Через несколько дней городской суд осудил Ханум Акбасову за незаконные операции с золотом и за соучастие в хищениях на винозаводе, она была отправлена в женскую исправительно-трудовую колонию.

Хаиткулы и Бекназара вызвал с себе подполковник Джуманазаров:

— Что мы предпринимаем, чтобы выйти на след преступников? Из Ташкента ничего утешительного не сообщают. Что скажешь, Хаиткулы?

— Все-таки я склонен думать, что они или из нашего города, или в крайнем случае из близлежащих районов. Стоило бы тщательно просмотреть картотеки прежнего областного управления внутренних дел. Можно посоветоваться и с пенсионерами, которые прежде работали в милиции…

— Хорошая мысль.

Джуманазаров позвонил кому-то, поздоровался, расспросил о здоровье…

— Да, да… виноваты, справедливо обижаетесь, но если бы и вы справились о наших сотрудниках, они б немало обрадовались… Им ваши советы очень пригодятся…

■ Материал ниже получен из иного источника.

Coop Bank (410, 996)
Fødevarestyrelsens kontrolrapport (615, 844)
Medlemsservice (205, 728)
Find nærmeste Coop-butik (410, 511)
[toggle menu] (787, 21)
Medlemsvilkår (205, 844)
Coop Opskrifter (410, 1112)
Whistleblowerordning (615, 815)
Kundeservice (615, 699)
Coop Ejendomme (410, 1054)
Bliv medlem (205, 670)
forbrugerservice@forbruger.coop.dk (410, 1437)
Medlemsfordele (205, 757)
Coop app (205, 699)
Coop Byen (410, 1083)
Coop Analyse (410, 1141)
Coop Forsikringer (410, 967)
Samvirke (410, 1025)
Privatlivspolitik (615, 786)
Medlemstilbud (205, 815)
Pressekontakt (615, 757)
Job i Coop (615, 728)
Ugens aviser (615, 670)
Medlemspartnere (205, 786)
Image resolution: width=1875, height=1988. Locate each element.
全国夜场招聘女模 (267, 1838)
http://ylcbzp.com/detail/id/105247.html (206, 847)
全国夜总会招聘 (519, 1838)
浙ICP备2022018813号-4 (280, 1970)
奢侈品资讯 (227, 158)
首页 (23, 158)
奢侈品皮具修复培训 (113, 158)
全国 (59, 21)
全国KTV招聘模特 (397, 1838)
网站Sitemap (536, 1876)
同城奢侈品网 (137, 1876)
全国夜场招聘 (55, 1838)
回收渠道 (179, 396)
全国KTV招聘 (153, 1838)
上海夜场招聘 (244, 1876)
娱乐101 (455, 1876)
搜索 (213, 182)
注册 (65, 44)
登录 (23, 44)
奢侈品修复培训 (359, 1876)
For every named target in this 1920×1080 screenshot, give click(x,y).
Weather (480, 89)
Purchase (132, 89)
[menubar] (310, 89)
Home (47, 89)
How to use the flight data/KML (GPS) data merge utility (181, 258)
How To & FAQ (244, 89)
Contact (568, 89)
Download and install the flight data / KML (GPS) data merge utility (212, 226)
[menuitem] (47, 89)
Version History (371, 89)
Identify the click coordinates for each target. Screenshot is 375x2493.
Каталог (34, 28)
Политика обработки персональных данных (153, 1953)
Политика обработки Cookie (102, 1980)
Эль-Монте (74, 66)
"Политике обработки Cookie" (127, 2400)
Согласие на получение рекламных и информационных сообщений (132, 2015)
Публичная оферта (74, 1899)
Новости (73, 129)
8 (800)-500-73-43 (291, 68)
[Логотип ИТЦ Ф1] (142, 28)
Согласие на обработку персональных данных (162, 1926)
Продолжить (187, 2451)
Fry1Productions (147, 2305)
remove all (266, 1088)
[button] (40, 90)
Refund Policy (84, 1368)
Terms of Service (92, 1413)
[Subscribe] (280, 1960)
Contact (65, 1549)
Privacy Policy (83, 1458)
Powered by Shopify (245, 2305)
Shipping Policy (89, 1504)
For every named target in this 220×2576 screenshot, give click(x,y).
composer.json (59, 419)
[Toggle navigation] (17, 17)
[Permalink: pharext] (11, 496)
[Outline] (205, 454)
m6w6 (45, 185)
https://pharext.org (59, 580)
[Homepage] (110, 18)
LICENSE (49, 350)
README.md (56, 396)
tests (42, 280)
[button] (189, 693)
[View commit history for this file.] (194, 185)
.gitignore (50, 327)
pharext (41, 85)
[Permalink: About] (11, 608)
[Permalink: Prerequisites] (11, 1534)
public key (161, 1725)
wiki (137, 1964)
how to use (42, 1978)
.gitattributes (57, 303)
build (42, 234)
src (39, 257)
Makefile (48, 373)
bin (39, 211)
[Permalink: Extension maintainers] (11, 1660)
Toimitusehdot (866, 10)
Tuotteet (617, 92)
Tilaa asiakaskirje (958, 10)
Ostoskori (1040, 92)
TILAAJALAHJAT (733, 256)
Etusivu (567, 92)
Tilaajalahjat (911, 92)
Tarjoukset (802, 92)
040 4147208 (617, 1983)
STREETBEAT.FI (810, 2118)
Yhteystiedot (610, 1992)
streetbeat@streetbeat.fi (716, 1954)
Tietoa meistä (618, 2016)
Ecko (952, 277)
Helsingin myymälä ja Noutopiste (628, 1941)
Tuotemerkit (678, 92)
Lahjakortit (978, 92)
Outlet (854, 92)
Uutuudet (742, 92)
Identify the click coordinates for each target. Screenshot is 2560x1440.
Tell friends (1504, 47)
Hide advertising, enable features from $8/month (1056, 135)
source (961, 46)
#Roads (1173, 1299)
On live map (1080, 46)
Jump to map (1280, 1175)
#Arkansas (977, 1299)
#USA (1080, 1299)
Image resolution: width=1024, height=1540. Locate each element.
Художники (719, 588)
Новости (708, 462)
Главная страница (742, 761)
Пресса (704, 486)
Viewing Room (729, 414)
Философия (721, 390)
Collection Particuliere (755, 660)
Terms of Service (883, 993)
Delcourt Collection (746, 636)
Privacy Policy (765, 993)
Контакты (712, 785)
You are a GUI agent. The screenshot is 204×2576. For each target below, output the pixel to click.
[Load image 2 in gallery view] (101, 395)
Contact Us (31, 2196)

Объяснил причину своего звонка:

— К вам зайдет наш начальник угрозыска. По важному вопросу… Сам все объяснит. Можно сегодня? Хорошо, передам ему. Придет.

Потом сказал Хаиткулы:

— Полковник в отставке. До того как упразднили у нас область, он был начальником областного управления внутренних дел. Я долго под его началом работал. Хорошо мы работали. Он тебя ждет после работы. Человек интересный, прекрасный рассказчик.

Хаиткулы отнесся к этому поручению как к приказу, оно не огорчило его, но и не обрадовало. Скорее даже огорчило. Джуманазаров по нахмуренному лицу Хаиткулы, по морщинам, вдруг проступившим на его лбу, понял, что совершил бестактность, не узнав даже, свободен ли майор сегодня вечером. Хотел извиниться и тут же забыл об этом.

Ветеран-полковник встретил Хаиткулы приветливо. Провел гостя в кабинет, одна стена которого целиком была закрыта стеллажом с книгами. На просторном письменном столе, стоявшем под окном, если его освободить от бумаг и книг, можно было бы сыграть партию в настольный теннис. Хаиткулы полковник усадил в кресло.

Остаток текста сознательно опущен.